[Liste des consignes]
(a) Répondez aux questions suivantes à partir du texte sur le rapport de la Cour des comptes :
(i) Quel est le titre du rapport publié en début d'année ?
(ii) Avec quels établissements la Cour compare-t-elle les dépenses publiques moyennes par place des Ssiad ?
(iii) Que demande la FNI depuis plusieurs années ?
(b) Recopiez le passage du texte sur le rapport de la Cour des comptes compris entre « Le logiciel de » et « à leur… service. », bornes incluses.

Le logiciel de la Cour des Comptes ne change pas ! Un rapport publié en début d’année nous en dit long sur la vision que l’institution déploie de la prise en charge à domicile des patients. Décryptage :
Les Sages de la rue Cambon ont publié, en début d’année, un rapport sur « Les services de soins à domicile ». Le sous-titre – « Une offre à développer dans une stratégie territorialisée de gradation des soins » – en augure le contenu. A des degrés divers, ces quatre catégories de services – Services de soins infirmiers à domicile (Ssiad), Services polyvalents d’aide et de soins à domicile (Spasad), Services d’éducation spéciale et de soins à domicile (Sessad) et Services d’accompagnement médico-social pour adultes handicapés (Samsah) – sont présentés comme l’alpha et l’oméga du virage ambulatoire. Les Idel, eux, ont avant tout vocation à être à leur… service.
Dès le départ, on sent le traquenard et le parti-pris biaisé lorsque la Cour assure que « le constat d’un coût deux fois moindre pour les dépenses publiques de l’accompagnement à domicile par rapport à la prise en charge en établissement doit être relativisé » dans la mesure où « les coûts publics sont commensurables si l’on restreint la comparaison aux soins techniques (…) en comparant les dépenses publiques moyennes par place entre Ssiad et établissements d’hébergement pour personnes âgées dépendantes (Ehpad) ». Sauf que l’on pourrait, pour ne pas dire devrait, aussi comparer le coût de la prise en charge desdites personnes par les établissements (HAD comprise) et par les Idel en tant que tels et non dans le cadre des Ssiad. Et là, on s’apercevrait que les infirmiers libéraux coûtent nettement moins cher au système de soins. Ce n’est d’ailleurs pas pour rien que la FNI demande depuis plusieurs années l’externalisation des actes infirmiers des forfaits Ssiad.
Un « renforcement de l’offre au sein d’écosystèmes de santé intégrés »

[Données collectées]

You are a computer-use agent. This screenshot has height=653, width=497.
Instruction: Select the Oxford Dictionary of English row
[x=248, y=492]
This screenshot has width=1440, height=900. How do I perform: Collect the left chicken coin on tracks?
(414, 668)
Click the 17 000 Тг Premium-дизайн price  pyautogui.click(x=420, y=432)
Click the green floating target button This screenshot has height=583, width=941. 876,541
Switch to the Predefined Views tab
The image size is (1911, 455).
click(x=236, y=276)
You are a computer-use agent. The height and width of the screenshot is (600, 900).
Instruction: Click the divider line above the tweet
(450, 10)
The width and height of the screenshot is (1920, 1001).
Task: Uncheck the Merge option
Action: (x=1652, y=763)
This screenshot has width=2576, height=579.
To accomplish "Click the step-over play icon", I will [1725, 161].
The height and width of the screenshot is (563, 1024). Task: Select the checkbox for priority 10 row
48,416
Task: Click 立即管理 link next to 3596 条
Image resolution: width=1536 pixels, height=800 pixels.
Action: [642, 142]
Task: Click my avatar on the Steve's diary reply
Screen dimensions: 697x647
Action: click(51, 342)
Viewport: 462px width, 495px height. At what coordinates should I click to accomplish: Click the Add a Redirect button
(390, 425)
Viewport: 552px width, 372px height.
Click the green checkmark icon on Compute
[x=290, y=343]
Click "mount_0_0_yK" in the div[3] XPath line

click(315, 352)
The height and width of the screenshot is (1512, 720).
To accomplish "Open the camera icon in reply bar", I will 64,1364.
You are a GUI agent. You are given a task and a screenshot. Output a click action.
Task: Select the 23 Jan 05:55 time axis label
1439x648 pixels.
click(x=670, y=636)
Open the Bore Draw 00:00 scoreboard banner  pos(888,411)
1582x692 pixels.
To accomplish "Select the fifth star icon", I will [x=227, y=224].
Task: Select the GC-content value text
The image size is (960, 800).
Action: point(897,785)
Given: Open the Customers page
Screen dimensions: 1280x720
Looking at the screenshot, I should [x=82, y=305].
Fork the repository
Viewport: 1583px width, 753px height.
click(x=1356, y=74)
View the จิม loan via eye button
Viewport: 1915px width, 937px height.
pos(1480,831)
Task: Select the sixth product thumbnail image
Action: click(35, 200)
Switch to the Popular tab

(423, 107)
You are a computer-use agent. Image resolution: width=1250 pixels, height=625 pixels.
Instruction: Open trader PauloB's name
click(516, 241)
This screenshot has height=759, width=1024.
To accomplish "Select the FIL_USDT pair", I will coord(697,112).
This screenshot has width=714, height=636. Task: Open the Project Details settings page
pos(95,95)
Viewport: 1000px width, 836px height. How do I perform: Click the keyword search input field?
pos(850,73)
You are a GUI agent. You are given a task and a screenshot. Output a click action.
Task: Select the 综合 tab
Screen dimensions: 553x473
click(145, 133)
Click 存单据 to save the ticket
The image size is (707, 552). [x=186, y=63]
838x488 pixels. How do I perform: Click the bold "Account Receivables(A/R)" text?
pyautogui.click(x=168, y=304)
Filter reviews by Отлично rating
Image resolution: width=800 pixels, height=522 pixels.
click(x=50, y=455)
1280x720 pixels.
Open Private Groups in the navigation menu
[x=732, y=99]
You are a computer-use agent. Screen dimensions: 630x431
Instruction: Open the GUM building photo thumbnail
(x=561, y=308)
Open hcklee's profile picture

[Liste des réponses]
(a)
(i) « Les services de soins à domicile ».
(ii) Avec les établissements d'hébergement pour personnes âgées dépendantes (Ehpad).
(iii) L'externalisation des actes infirmiers des forfaits Ssiad.

(b)
Le logiciel de la Cour des Comptes ne change pas ! Un rapport publié en début d’année nous en dit long sur la vision que l’institution déploie de la prise en charge à domicile des patients. Décryptage :
Les Sages de la rue Cambon ont publié, en début d’année, un rapport sur « Les services de soins à domicile ». Le sous-titre – « Une offre à développer dans une stratégie territorialisée de gradation des soins » – en augure le contenu. A des degrés divers, ces quatre catégories de services – Services de soins infirmiers à domicile (Ssiad), Services polyvalents d’aide et de soins à domicile (Spasad), Services d’éducation spéciale et de soins à domicile (Sessad) et Services d’accompagnement médico-social pour adultes handicapés (Samsah) – sont présentés comme l’alpha et l’oméga du virage ambulatoire. Les Idel, eux, ont avant tout vocation à être à leur… service.